─── Source passage ───

Welcome to our first edition!

Today we launch Green Rising, the newsletter for professionals in Africa’s climate sector. If you see this, you’re with us from Day One.

You’ll hear from us with concise and useful reporting on the continent’s green economy ahead of the Africa Climate Summit in Nairobi. We start high-level, then get into the nitty-gritty.

We’d love to hear your views (just hit reply). And if you’re enjoying the newsletter please forward it on to your network - the more the merrier!

Today’s reading time: 4 mins


* Countdown: Africa Climate Summit starts in 11 days (Sept 4th)

* Do attend: You (anyone!) can still register for the summit

* Agenda: We hear the summit schedule is almost complete


🌳 Meet low-carbon transport: BasiGo electric buses are plying routes in Nairobi’s Dandora district. Or go Roam 

💃 Outdoor salsa: Hip crowd goes dancing at Nairobi Street Kitchen

📚 Climate-relevant reading: Youthquake by Edward Paice

1. 🚁 Heli view: The continent’s new direction

Climate is becoming a dominant issue for African governments. And they are showing a refreshingly clear vision - that’s an improvement on the past.

  • 54 African countries signed the Paris Agreement in 2015

  • They accepted a 27% reduction in CO2 emissions by 2040

  • Africa was at the table. But it hardly drove the agenda

What’s different now: Global diplomatic dynamics have shifted, and they will even more so with the inaugural Africa Climate Summit in early September.

  • At least 17 African heads of state, led by the African Union and the UN Secretary-General, will meet in Nairobi

  • They’ll set out a joint position for COP 28, the global climate summit in Dubai from November 30th

The aim: Convince the world that Africa can do heavy lifting on climate for the rest of the planet. The fastest growing continent (by population and GDP) can be a game-changer for a low carbon future.

─── Data shown ───

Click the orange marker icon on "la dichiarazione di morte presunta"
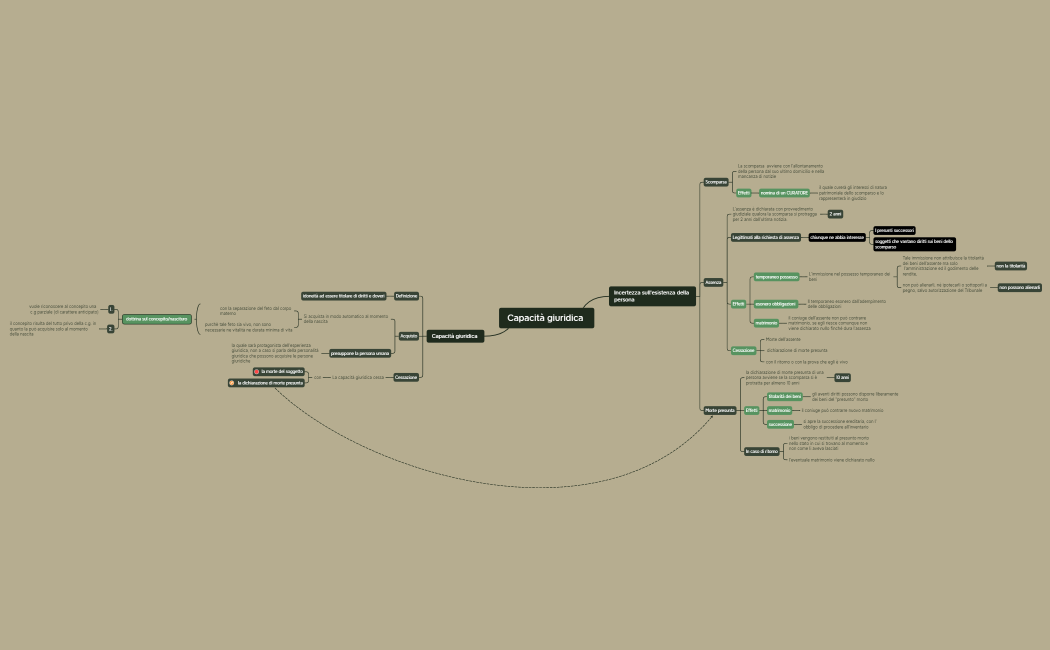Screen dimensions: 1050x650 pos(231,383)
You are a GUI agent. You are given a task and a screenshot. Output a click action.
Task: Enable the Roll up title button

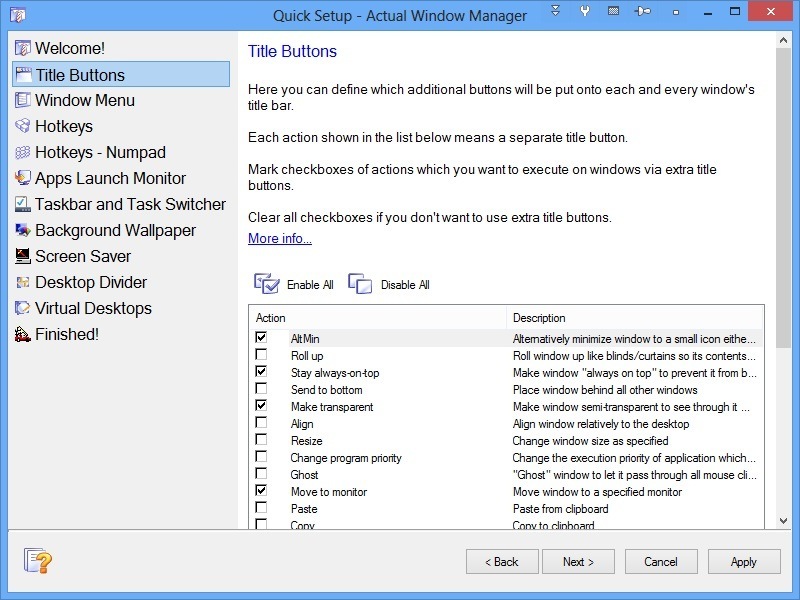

───
─── Data shown ───

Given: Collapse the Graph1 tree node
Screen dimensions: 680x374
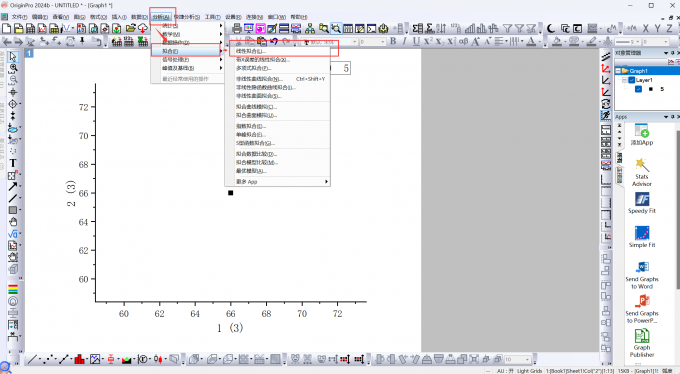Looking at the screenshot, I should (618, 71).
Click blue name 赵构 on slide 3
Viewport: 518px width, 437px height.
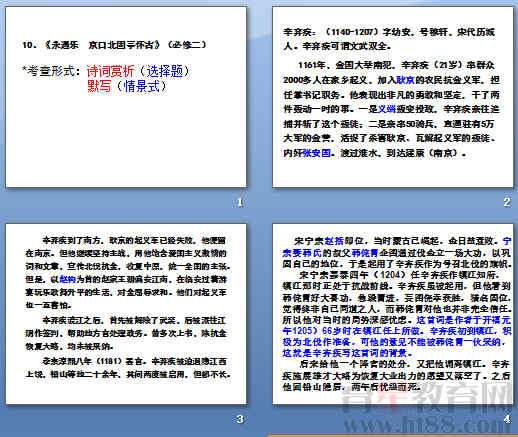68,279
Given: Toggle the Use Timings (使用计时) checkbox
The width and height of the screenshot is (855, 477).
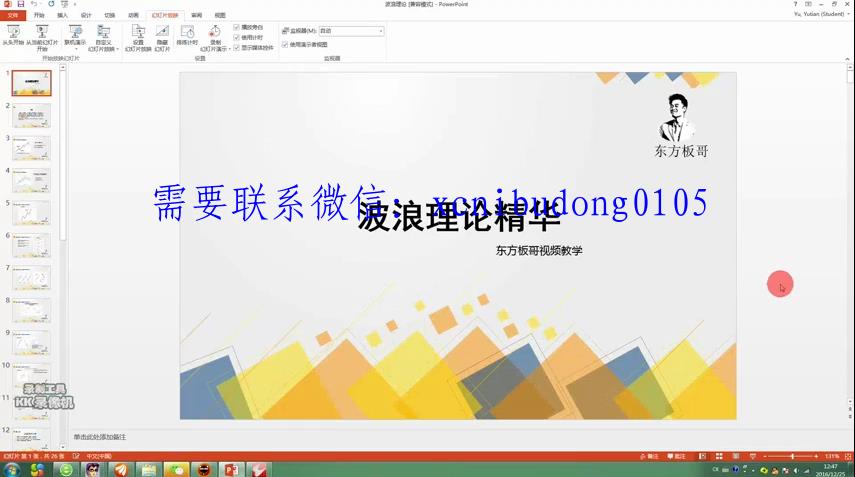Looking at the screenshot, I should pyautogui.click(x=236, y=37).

───

■ Written tasks:
1: Repeat the newsletter text from "Today we launch" to "into the nitty-gritty.".
2: According to the newsletter, how many African heads of state will meet in Nairobi?
3: List the label that opens each item in the newsletter's short list about the Africa Climate Summit, which comes right after the reading time.

■ Outputs:
1:
Today we launch Green Rising, the newsletter for professionals in Africa’s climate sector. If you see this, you’re with us from Day One.

You’ll hear from us with concise and useful reporting on the continent’s green economy ahead of the Africa Climate Summit in Nairobi. We start high-level, then get into the nitty-gritty.

2: At least 17.

3:
Countdown
Do attend
Agenda